El individuo no respondió el saludo, sino que se limitó a bajar la cabeza y mirar ahora fijamente el suelo, lo que de alguna manera indispuso al secretario Mantilla, quien, aterrado por la falta de educación del individuo, decidió para sus adentros interponer la queja en la mañana al comandante de la Policía en el Congreso, al suponer que era su actitud constante con todo el mundo en el legislativo, y no iba a permitir que eso enlodara aún más la maltrecha imagen del Congreso.
La portería electrónica estaba desierta, por lo que Mantilla supuso que el sujeto no había tenido inconveniente en prestar guardia a casi diez (10) metros de la misma -un motivo más para presentar su queja al comandante- pero fiel a su carácter práctico y amable, decidió olvidar el asunto, sacó su credencial de funcionario, la deslizó por el lector electrónico y aceleró el paso, cuando sintió una vez más ese inusual y penetrante frío, que sin piedad le trituraba hasta el último hueso.
Al dar unos pasos más -entre las monumentales columnas de la fachada del Capitolio- no resistió el deseo de volverse a ver al descortés policía -desde afuera- quedando estupefacto porque ahora no estaba recostado sobre la reja blanca, a lo que -en lugar de salir- volteó a la derecha para adentrarse en el Patio Tomás Cipriano de Mosquera, y recorrió con la mirada el pasillo interior –interpuesto por esa reja- que rodeaba la mencionada Plaza, y el área posterior con las plantas de Cámara y Senado -que divide en partes iguales el Capitolio- quedando aún más desconcertado, porque no vio al mencionado sujeto por ninguna parte.
La incertidumbre sumió en la desesperación a Mantilla, por lo que sacó la credencial para entrar nuevamente al Capitolio, y se dedicó a buscar al Policía por el pasillo interior de la Cámara –pasando por Secretaría General, el Salón Luis Carlos Galán y la gigantesca entrada del Salón Elíptico- sin importarle el ambiente tenebroso y semioscuro del Capitolio, teniendo además la osadía de subir al segundo piso -al fondo por las amplias escaleras con tapete rojo- recorriendo el largo pasillo contiguo a Presidencia y Vicepresidencias, hasta salir al pasillo que daba al balcón interior, que permitía revisar ahora la “panorámica” del Patio Mosquera, incluso saliendo a una de las ventanas desnudas del Capitolio, desde donde se veía la Plaza de Bolívar –consolada ésta por unas tímidas luces de Navidad, ante el implacable y reciente tempestad- para concluir ahora que no quedaba rastro alguno del individuo ¡Se lo había tragado la tierra!
De repente, Mantilla sintió una vez más ese frío inusual y penetrante –propiciado por esa energía agresiva y diabólica- apoderándose de él un inmanejable y creciente miedo, apresurándose entonces a bajar por las amplias escaleras con tapete rojo –estas contiguas a la fachada del Congreso- encontrándose en el primer piso de nuevo con la mencionada Portería occidental, en donde esta vez sí se encontraba prestando guardia un Policía, al que no dudó en preguntarle de inmediato por el desaparecido sujeto.
-Doctor Mantilla –le respondió- Soy la única persona que está prestando guardia, no tengo a ningún compañero a estas altas horas de la noche, y no me encontró hace unos minutos, porque salí un momento a la Plaza de Bolívar, para conseguir un tinto y un cigarrillo ¡El frío me está matando!
– No puede ser -le dijo- acabo de ver a un compañero suyo recostado sobre esa reja blanca.
– Créame, Doctor.

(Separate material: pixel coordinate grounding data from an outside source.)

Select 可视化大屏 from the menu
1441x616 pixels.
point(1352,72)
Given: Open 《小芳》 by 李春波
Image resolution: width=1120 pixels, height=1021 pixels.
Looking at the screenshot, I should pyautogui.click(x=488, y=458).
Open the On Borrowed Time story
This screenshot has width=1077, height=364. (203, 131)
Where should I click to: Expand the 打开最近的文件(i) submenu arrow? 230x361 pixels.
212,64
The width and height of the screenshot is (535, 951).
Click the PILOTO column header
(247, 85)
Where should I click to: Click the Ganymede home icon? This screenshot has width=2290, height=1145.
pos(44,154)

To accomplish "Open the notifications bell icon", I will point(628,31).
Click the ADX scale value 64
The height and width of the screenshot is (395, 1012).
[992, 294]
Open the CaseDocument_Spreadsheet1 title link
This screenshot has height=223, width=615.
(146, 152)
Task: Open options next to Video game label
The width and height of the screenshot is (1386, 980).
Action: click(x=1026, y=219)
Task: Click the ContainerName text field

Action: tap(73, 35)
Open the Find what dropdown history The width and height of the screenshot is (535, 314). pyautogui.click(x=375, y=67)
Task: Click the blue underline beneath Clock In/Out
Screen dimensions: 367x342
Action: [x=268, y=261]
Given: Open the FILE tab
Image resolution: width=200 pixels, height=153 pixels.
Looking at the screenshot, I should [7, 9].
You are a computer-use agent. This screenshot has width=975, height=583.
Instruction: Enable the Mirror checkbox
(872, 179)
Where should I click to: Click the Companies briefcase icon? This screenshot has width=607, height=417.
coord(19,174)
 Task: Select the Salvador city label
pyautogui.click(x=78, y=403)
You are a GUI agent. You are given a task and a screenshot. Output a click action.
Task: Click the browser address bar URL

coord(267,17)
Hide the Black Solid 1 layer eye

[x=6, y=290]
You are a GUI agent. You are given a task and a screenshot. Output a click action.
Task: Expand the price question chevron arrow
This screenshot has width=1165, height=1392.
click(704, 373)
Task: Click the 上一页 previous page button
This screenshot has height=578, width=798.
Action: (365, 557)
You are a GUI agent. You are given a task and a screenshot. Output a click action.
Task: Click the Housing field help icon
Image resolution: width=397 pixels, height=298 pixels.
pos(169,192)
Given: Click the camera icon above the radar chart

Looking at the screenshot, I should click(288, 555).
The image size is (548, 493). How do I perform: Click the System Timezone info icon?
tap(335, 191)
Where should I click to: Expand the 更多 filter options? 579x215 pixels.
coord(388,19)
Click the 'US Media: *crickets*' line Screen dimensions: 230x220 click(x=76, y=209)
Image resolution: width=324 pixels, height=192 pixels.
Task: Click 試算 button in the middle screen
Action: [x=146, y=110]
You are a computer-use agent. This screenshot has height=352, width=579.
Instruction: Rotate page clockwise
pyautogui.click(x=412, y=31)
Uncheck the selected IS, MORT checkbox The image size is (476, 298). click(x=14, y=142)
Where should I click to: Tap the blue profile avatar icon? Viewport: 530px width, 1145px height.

Estoy solo.
Entonces, el Policía se quedó pensando unos instantes, y con preocupación le preguntó:
– Doctor ¿Cómo era ese sujeto?
Al contarle Mantilla que el individuo vestía un antiguo uniforme y boina de color marrón, el rostro del Policía se transformó y sin mediar palabra decidió acompañarlo hasta el Colegio San Bartolomé, y en el transcurso del trayecto -antes de terminar de cruzar la columnata de la fachada del Capitolio- el Policía inesperadamente paró, y en voz baja –casi en secreto- le dijo que se trataba del “Policía de Kennedy”.
– ¿Cual Policía de Kennedy?
– El “Policía de Kennedy” era un compañero que a principios de los ochenta montaba guardia en esta portería, y una medianoche tan fría y lluviosa como ésta, entregó el turno y bajó a la Carrera Décima a tomar un bus para el Barrio Kennedy, con tan mala suerte que al llegar a su casa, un par de sujetos lo acribillaron –sin darle tiempo de reaccionar- y al parecer sabían desde hacía tiempo que siempre llegaba a estas horas con su arma de dotación, porque al fin y al cabo –dicen- fue no le robaron nada más.
Le contó también que desde ese tiempo veían el “fantasma” de ese Policía, porque al parecer estaba bien apegado al Capitolio –siempre se negó a cualquier traslado- casi siempre montando guardia en esta portería o recostado en cualquier parte de la reja blanca, por lo que sus compañeros están acostumbrados a su presencia –él nunca lo había visto- y hasta de vez en cuando le ofrecen un “cigarro”, a lo que nunca responde y se pierde rápidamente por entre el pasillo interior de la Cámara.
Mantilla volvió a sentir ese frío inusual y penetrante –propiciado por esa energía agresiva y diabólica-y no resistió nuevamente el deseo de volverse a ver -desde afuera- al sitio donde vio recostado al Policía de Kennedy, para verlo esta vez apartarse de la reja y adentrase por el pasillo de la Cámara, como exactamente se lo acababa de describir el Policía.
Coletilla. El Capitolio Nacional nunca ha estado exento de historias de ultratumba, incluso algunos aseguran que la asesora del entonces del Representante Simón Gaviria -tenía su oficina en el Capitolio- también se quedó una vez trabajando hasta altas horas de la noche, y de un momento a otro una fuerza invisible empezó a tirarle con violencia todo tipo de cosas que estaban en su escritorio, saliendo a toda prisa y aterrorizada de ese Despacho, incluso sintiendo que la persiguieron por el largo pasillo interior –segundo piso- y que solo paró cuando logró tomas las amplias escaleras con tapete rojo, contiguas a la imponente y majestuosa fachada del Congreso de la República.
Mi gratitud con el Exsecretario General Humberto Mantilla, quien después de varios años sin tener contacto con él, atendió con prontitud y amabilidad mi llamada, contando con generosidad nuevamente su experiencia, sin tener inconveniente en que se revelara su nombre en esta COLUMNA, como el “afortunado” protagonista de esta historia de suspenso y terror, dando fe sobre la veracidad y autenticidad del mencionado relato.